▶ What the task requires: Take the entries below and print, exactly, the stretch from the line containing "Instruction: Click the 'What" through the line containing "This screenshot has width=1345, height=757.", both included.
(The data)
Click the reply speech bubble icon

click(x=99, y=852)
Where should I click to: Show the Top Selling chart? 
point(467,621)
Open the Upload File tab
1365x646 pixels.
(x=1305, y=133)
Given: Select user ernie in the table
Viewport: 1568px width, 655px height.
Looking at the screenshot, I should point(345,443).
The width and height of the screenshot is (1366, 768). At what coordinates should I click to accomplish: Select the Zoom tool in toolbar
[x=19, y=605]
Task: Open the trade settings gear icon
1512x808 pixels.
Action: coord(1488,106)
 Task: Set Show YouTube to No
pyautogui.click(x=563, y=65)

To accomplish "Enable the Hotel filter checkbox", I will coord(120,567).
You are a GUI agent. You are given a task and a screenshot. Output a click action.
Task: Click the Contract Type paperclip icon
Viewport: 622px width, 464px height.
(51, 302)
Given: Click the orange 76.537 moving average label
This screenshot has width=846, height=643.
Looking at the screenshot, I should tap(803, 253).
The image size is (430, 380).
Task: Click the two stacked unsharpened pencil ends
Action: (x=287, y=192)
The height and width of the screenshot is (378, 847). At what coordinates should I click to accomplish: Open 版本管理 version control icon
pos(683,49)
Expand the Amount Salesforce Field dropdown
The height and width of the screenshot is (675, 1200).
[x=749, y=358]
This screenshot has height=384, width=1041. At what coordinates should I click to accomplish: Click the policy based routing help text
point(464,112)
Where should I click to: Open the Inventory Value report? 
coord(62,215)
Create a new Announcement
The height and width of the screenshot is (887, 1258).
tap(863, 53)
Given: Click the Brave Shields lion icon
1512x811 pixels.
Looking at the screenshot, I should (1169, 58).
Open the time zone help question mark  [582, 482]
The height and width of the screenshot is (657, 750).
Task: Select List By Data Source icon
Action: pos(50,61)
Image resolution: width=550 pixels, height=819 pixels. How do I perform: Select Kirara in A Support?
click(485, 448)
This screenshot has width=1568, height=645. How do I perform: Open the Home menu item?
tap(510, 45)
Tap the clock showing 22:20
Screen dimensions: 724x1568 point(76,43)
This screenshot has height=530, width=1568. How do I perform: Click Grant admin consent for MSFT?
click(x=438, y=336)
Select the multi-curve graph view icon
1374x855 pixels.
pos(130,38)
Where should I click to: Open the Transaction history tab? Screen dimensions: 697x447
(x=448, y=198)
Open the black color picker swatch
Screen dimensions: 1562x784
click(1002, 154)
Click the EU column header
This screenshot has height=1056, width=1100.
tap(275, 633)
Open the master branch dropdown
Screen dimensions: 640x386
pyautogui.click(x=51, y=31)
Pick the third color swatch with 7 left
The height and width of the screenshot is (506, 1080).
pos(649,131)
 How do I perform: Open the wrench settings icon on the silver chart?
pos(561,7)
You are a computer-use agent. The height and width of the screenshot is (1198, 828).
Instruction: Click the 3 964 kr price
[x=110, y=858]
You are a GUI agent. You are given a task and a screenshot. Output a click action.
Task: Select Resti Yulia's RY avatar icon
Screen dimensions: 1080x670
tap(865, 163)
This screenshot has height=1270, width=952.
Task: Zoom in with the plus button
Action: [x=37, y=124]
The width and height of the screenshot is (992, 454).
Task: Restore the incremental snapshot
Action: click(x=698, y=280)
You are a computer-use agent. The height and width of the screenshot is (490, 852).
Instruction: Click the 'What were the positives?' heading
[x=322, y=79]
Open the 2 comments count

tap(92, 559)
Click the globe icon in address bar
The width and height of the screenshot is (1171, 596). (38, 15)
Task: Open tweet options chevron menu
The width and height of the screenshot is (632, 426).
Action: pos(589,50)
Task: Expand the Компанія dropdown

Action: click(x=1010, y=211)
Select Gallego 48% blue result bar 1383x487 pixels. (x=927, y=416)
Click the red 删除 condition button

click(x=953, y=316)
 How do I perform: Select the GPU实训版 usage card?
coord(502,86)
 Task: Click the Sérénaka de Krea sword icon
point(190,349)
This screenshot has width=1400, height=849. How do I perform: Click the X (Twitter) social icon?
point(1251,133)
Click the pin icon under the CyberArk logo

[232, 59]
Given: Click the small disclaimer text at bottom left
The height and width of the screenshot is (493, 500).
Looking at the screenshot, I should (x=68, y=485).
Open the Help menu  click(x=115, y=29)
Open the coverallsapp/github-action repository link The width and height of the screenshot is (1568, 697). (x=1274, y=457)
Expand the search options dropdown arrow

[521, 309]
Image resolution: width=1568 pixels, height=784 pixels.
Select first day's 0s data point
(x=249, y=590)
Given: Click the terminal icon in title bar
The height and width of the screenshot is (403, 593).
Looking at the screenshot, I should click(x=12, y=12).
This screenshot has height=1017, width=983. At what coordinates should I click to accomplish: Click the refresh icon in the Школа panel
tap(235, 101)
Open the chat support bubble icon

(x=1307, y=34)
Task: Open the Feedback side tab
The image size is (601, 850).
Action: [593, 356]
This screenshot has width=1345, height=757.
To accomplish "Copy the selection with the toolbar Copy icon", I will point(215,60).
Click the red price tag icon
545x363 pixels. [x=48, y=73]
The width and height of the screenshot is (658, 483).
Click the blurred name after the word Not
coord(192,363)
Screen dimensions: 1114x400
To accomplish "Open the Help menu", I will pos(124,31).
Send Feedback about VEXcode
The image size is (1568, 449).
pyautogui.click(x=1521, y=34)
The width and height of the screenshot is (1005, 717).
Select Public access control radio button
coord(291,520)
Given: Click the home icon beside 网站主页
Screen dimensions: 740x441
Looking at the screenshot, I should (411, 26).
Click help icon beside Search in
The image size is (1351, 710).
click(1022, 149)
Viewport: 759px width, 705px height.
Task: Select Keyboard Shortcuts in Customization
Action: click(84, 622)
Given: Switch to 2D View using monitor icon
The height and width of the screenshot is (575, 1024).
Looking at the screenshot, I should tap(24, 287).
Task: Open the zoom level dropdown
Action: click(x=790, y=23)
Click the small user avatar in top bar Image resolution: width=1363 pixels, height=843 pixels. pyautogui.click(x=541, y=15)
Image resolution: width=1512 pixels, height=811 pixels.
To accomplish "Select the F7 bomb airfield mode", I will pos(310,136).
(End The data)
▶ Problem solution:
Instruction: Click the 'What were the positives?' heading
[x=322, y=79]
Open the 2 comments count

tap(92, 559)
Click the globe icon in address bar
The width and height of the screenshot is (1171, 596). (38, 15)
Task: Open tweet options chevron menu
The width and height of the screenshot is (632, 426).
Action: pos(589,50)
Task: Expand the Компанія dropdown

Action: click(x=1010, y=211)
Select Gallego 48% blue result bar 1383x487 pixels. (x=927, y=416)
Click the red 删除 condition button

click(x=953, y=316)
 How do I perform: Select the GPU实训版 usage card?
coord(502,86)
 Task: Click the Sérénaka de Krea sword icon
point(190,349)
This screenshot has width=1400, height=849. How do I perform: Click the X (Twitter) social icon?
point(1251,133)
Click the pin icon under the CyberArk logo

[232, 59]
Given: Click the small disclaimer text at bottom left
The height and width of the screenshot is (493, 500).
Looking at the screenshot, I should (x=68, y=485).
Open the Help menu  click(x=115, y=29)
Open the coverallsapp/github-action repository link The width and height of the screenshot is (1568, 697). (x=1274, y=457)
Expand the search options dropdown arrow

[521, 309]
Image resolution: width=1568 pixels, height=784 pixels.
Select first day's 0s data point
(x=249, y=590)
Given: Click the terminal icon in title bar
The height and width of the screenshot is (403, 593).
Looking at the screenshot, I should click(x=12, y=12).
This screenshot has height=1017, width=983. At what coordinates should I click to accomplish: Click the refresh icon in the Школа panel
tap(235, 101)
Open the chat support bubble icon

(x=1307, y=34)
Task: Open the Feedback side tab
The image size is (601, 850).
Action: [593, 356]
This screenshot has width=1345, height=757.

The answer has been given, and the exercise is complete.